31 July, 2013

Our Hokkaido Adventure Day 9

This was approximately our route. We started out using
non-toll roads, but switched to the tolled expressway
after we realised it was taking too long. That expressway
ran out before we got close to our destination,
however, as the expressways don't go that far from Sapporo.
We didn't see any more until we got close to Sapporo
again later in the trip.
Monday July 1
Sapporo to Shumarinaiko (lake)

It was a busy day, the first day in our trip where we packed up camp, drove and then re-erected our camp. Most of the boys were helpful 90% of the time. That was wonderful!
A map of the man-made lake.

It was only a drive of about 240km, but it took about four hours because speed limits on Japanese roads, rural or not, are 50km/hr.
Shinbetsu, a stop on the way. This was our last big town—
about 23,000—before the campsite and we'd
realised that we needed a few extra supplies before heading
out to the lake. I stayed at this playground with the boys while
David went shopping

This time we’re located on the edge of a large lake (8km long) called Shumarinai Lake in the north-east of Hokkaido. It was the furtherest north any of us had ever been in this world. It was about 33km from the nearest town, but that took about 45 minutes due to the aforementioned speed limit.

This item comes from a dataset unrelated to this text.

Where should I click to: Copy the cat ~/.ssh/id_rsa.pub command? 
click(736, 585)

Lookout, pity about the power lines!

"Syu" is another way to start the name of this lake,
it looks odd to me, but is a reminder that we are, after all
 using Roman letters to represent the language.
There were very few people out there, it turned out to be our most isolated and "natural" campsite. Most of our other camps were near towns (as in less than 30 minutes from) and in campsites that were very clearly developed. This one had some flat spots levelled between trees, but I don't think many trees had been taken out.

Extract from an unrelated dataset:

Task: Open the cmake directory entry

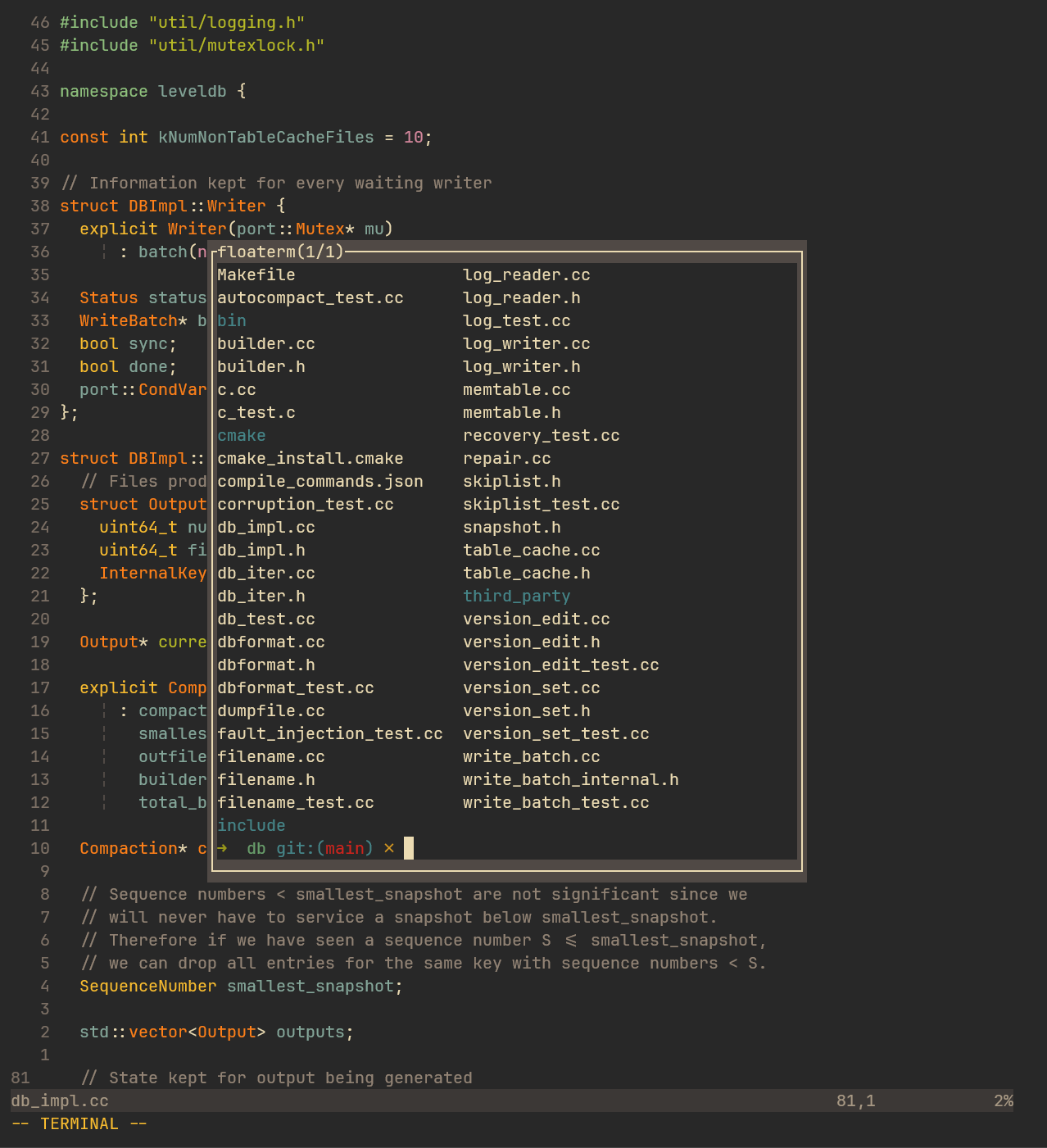Action: tap(240, 435)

We had only one neighbour that we could see, a single man camping out of his van, and he was about 100 m away through the trees and across a small inlet. We were only about 20 m from the water, but up a-ways.

We had a great view from our outside “dining” room. Compared to Sapporo, it’s really still, we had quite a lot of wind at our previous campsite.

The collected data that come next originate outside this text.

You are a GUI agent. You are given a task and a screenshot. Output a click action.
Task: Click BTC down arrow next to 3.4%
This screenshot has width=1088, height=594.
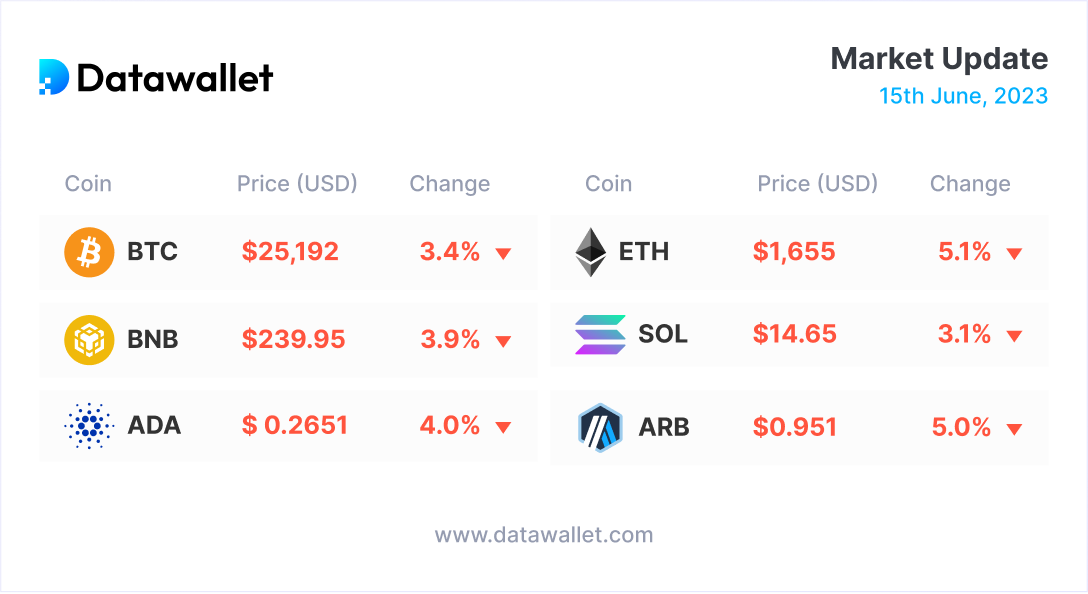(503, 254)
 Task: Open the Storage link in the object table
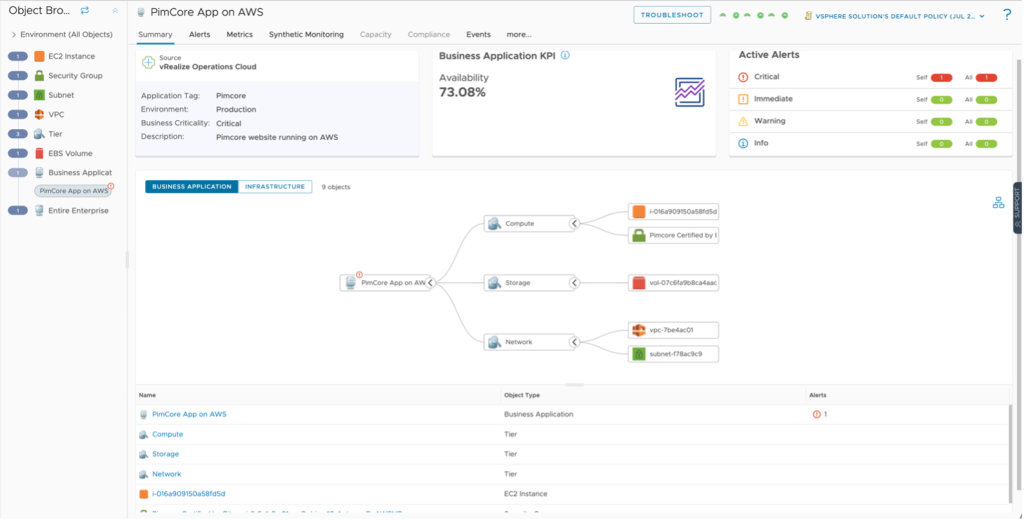coord(165,454)
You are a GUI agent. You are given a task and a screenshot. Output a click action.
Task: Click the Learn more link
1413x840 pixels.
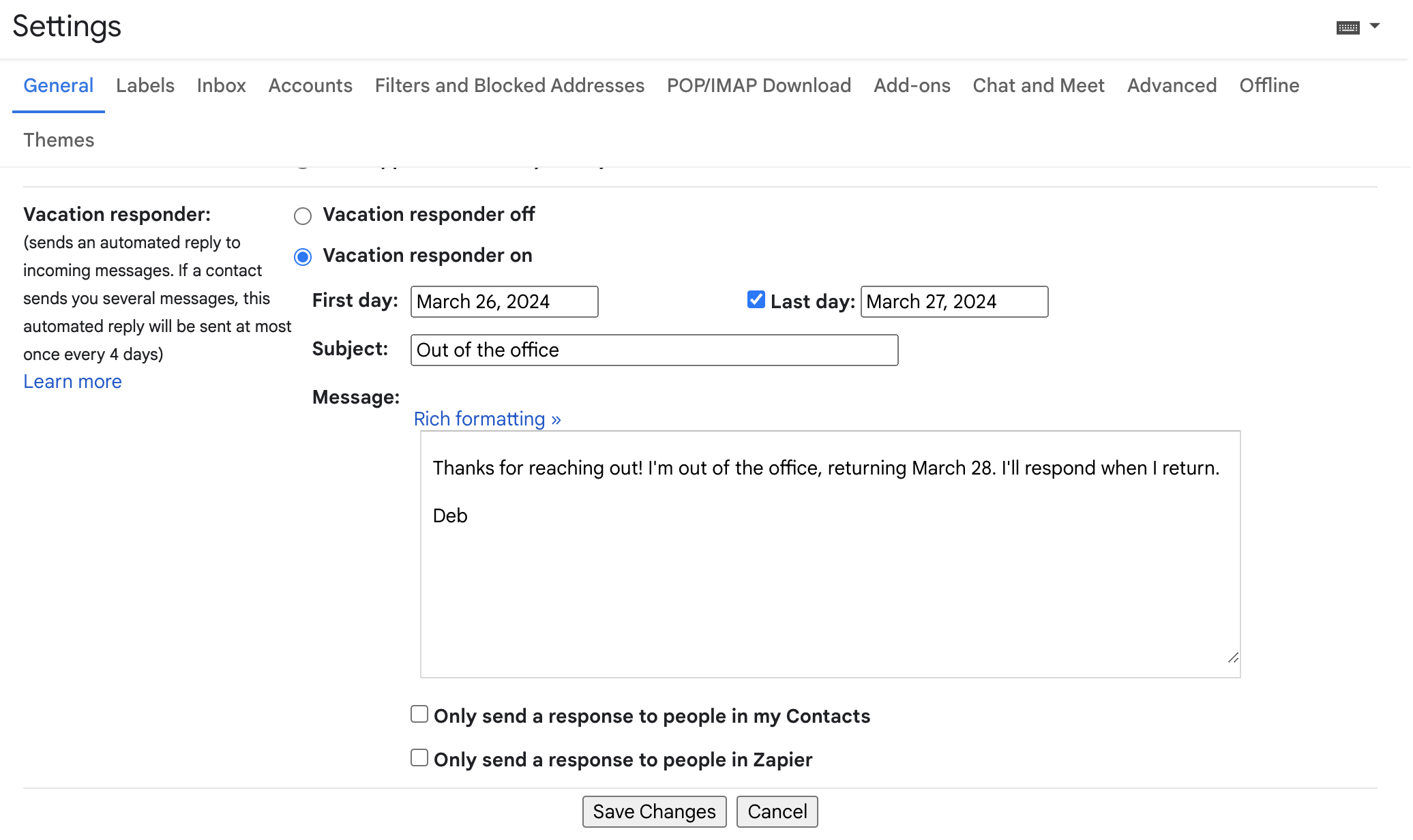pos(72,381)
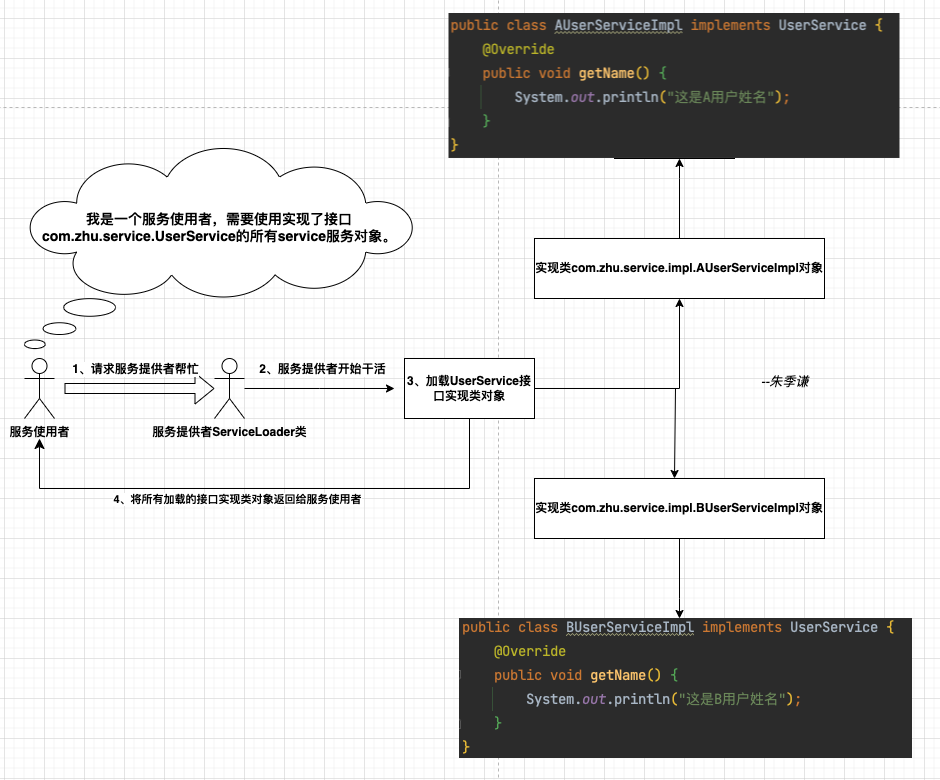Select the 加载UserService接口实现类对象 box

tap(469, 387)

And contrary to our expectations it was warm. We slept in our sleeping bags, but in shorts and t-shirts.

We didn’t have electricity, but about 30 m away was a roofed area with sinks, running water, and power outlets. About 100m away were toilets. The showers were further away up the hill, but you only need to go there once a day (“if that” some would say). The showers were very clean and deserve a paragraph all of their own (and several photos).

View from our tent at dusk.
The showers were intriguing. We've seen their type once before at a campsite, I'm guessing that a few Australian parents would like to have a shower like this in their house. You pay ¥100 for your five minute shower, and there is a countdown on a screen. When your five minutes are up, the water shuts off. Nothing will turn the water on again except putting in more money! The bonus of these are that they are private and clean. Each shower is an individual unit, that you must shut and lock the door on, otherwise the light goes out! 
Natural campsite

The outside of the showers.
Where you put your money.
The temperature control and the display where you see how much time you have left.
A view from the outside. Beautiful!
Unfortunately I left my soap-free cleanser in this shower. Cleanser brought in a suitcase from Australia. Darn!